WHAT YOU HAVE TO DO
Lines from the one containing "Given: Select Nur" through the final line of the records below are needed, copied exactly, with no pictures.
###
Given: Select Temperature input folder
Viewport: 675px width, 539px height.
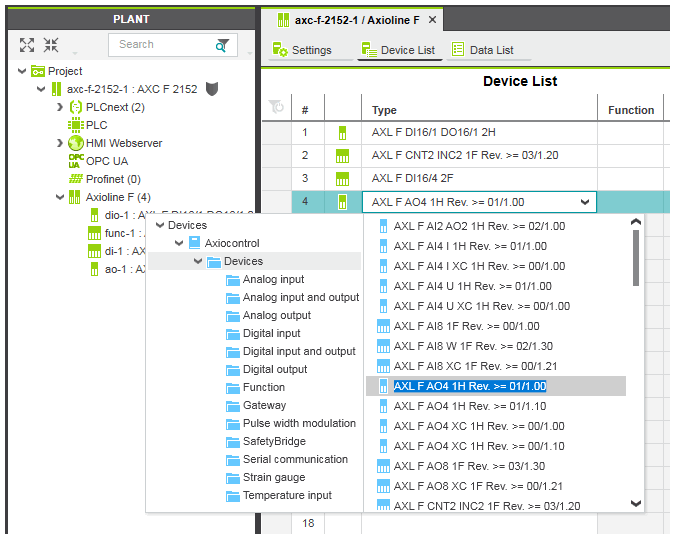Looking at the screenshot, I should pos(286,495).
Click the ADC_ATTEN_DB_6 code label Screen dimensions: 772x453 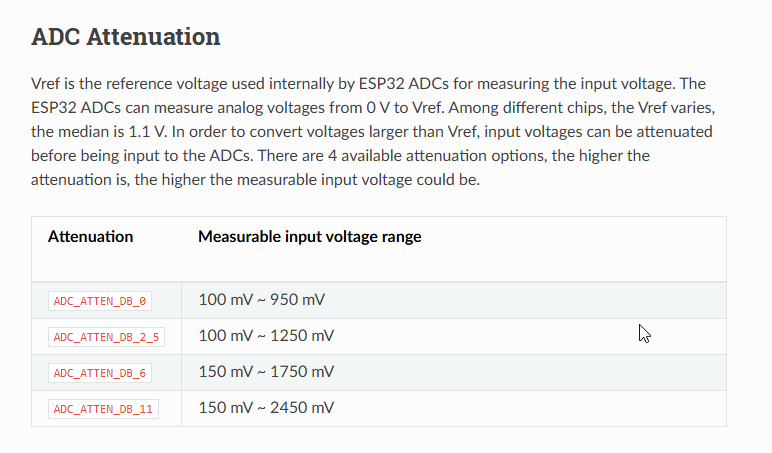[x=100, y=373]
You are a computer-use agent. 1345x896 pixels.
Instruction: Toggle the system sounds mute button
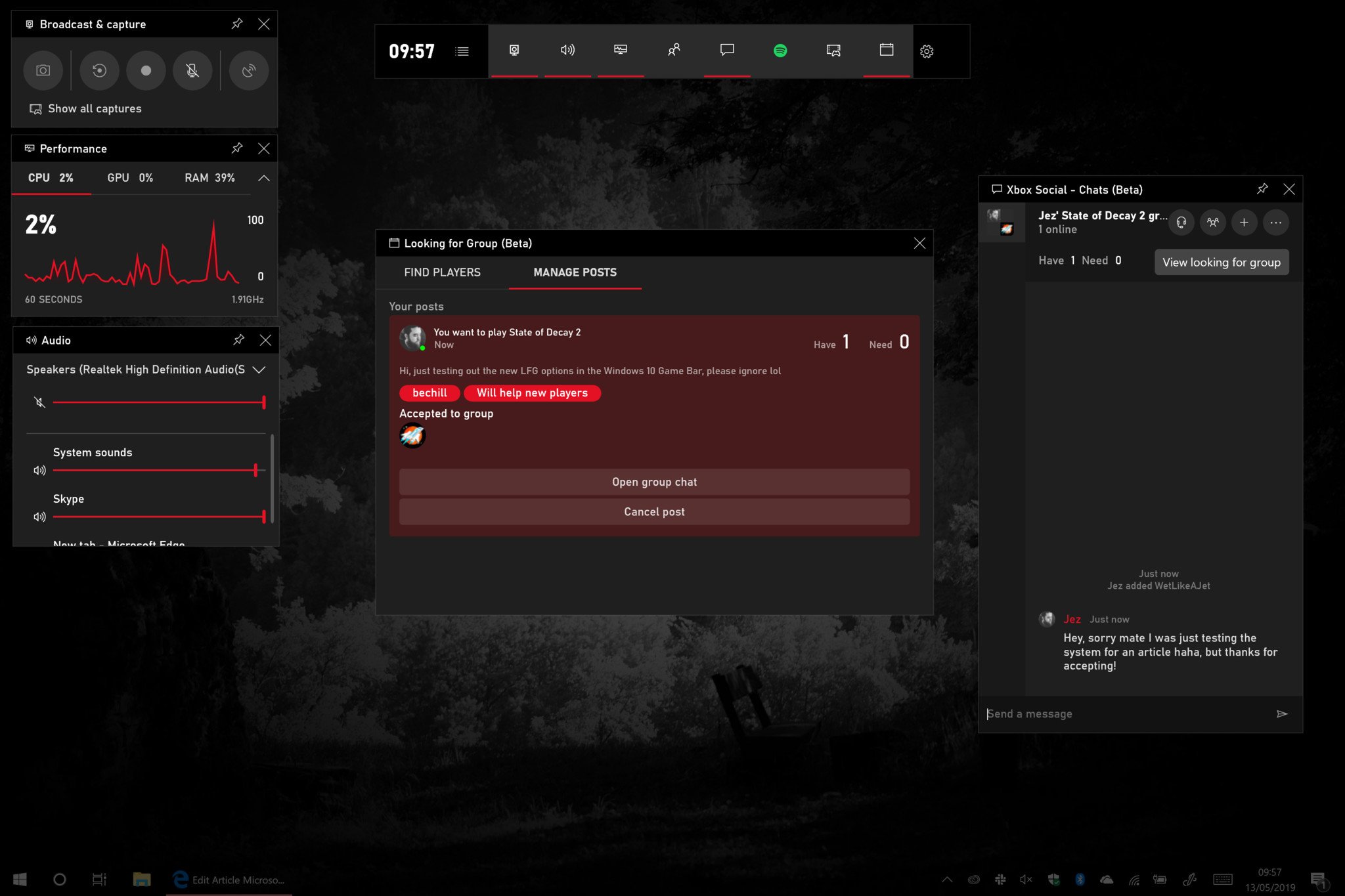coord(39,471)
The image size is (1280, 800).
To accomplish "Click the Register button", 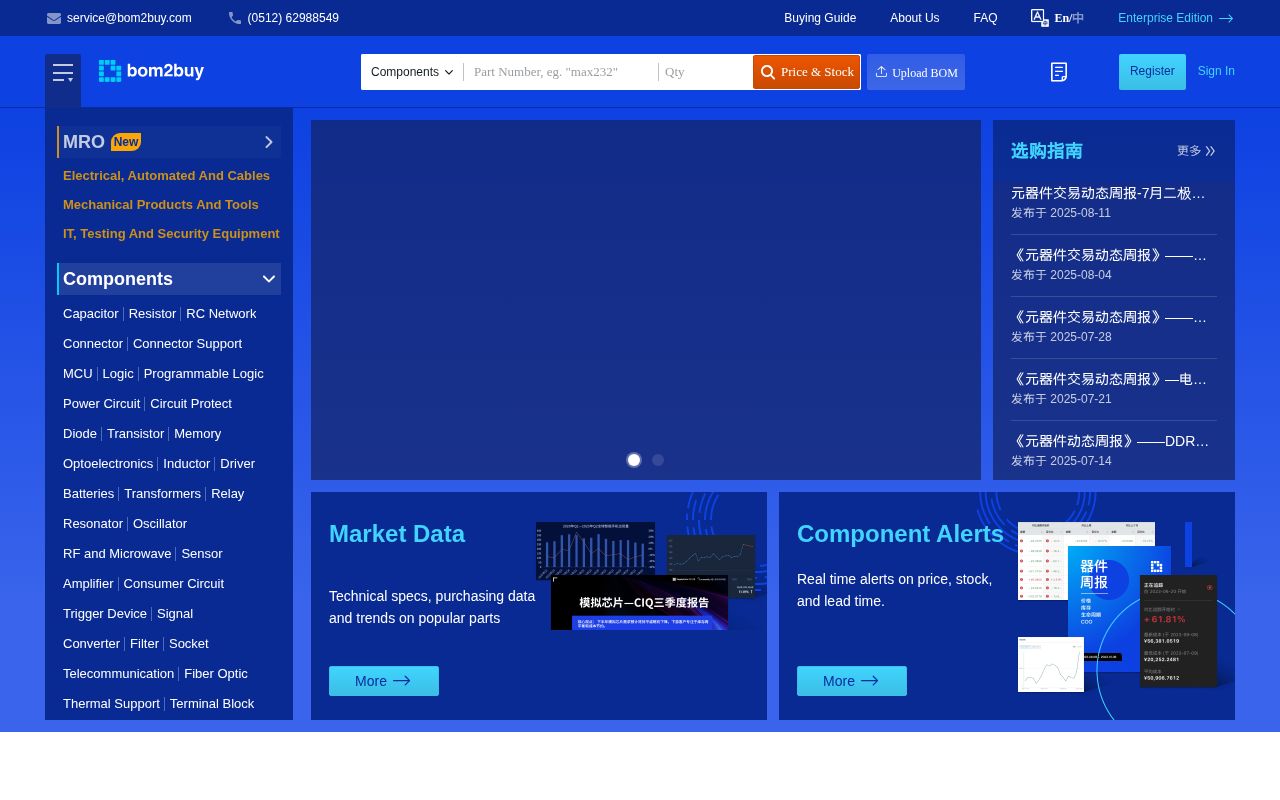I will point(1152,71).

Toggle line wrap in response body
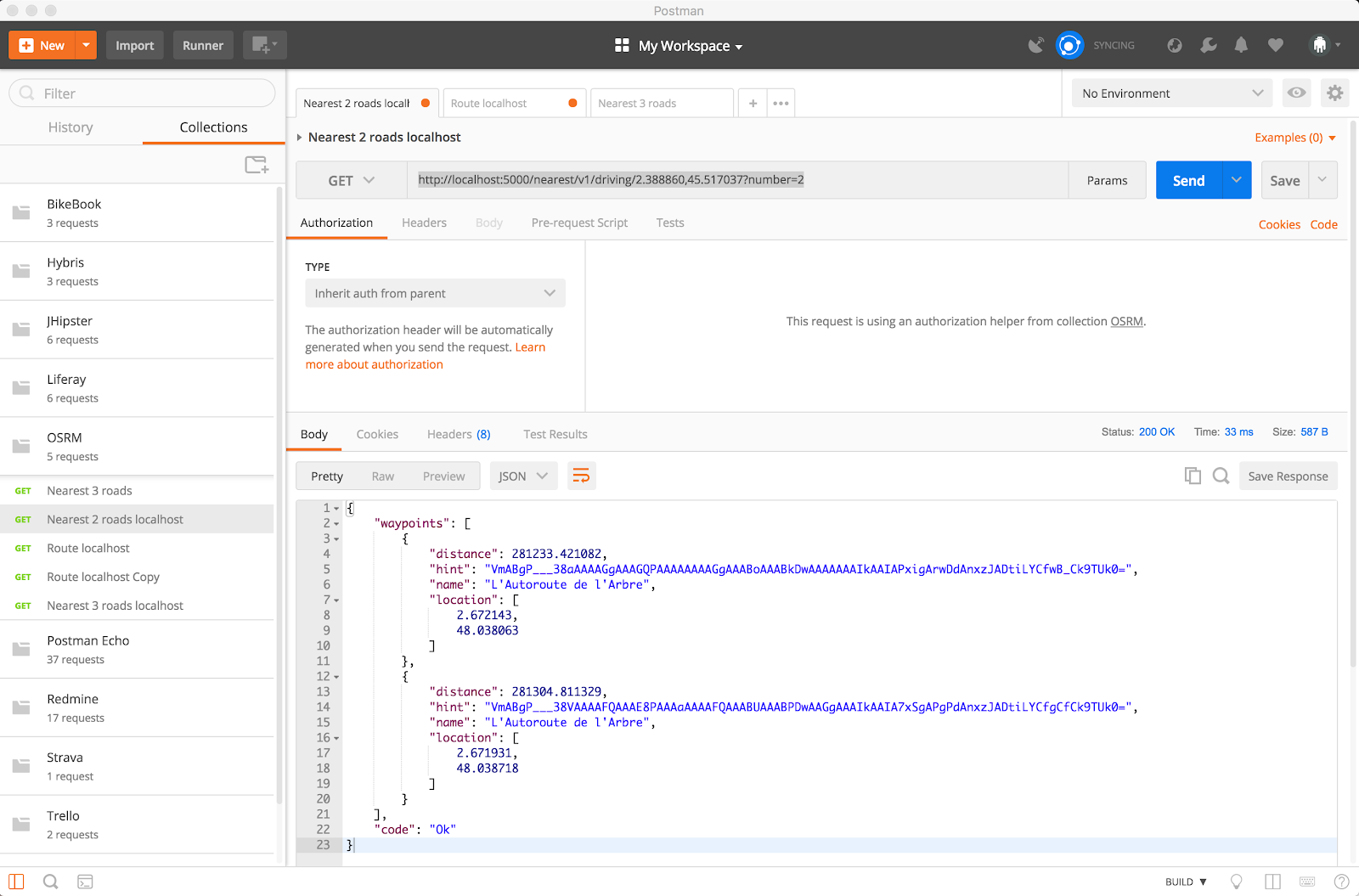(x=581, y=476)
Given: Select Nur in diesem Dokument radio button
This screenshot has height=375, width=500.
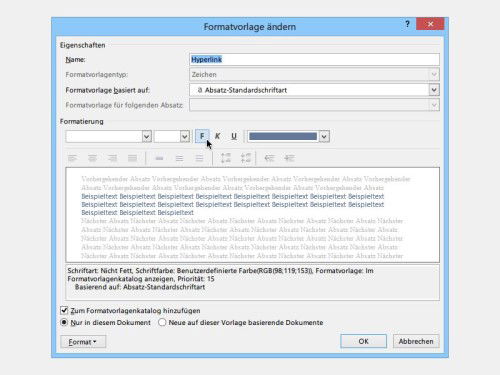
###
TASK RESPONSE
Given: Select Nur in diesem Dokument radio button
This screenshot has height=375, width=500.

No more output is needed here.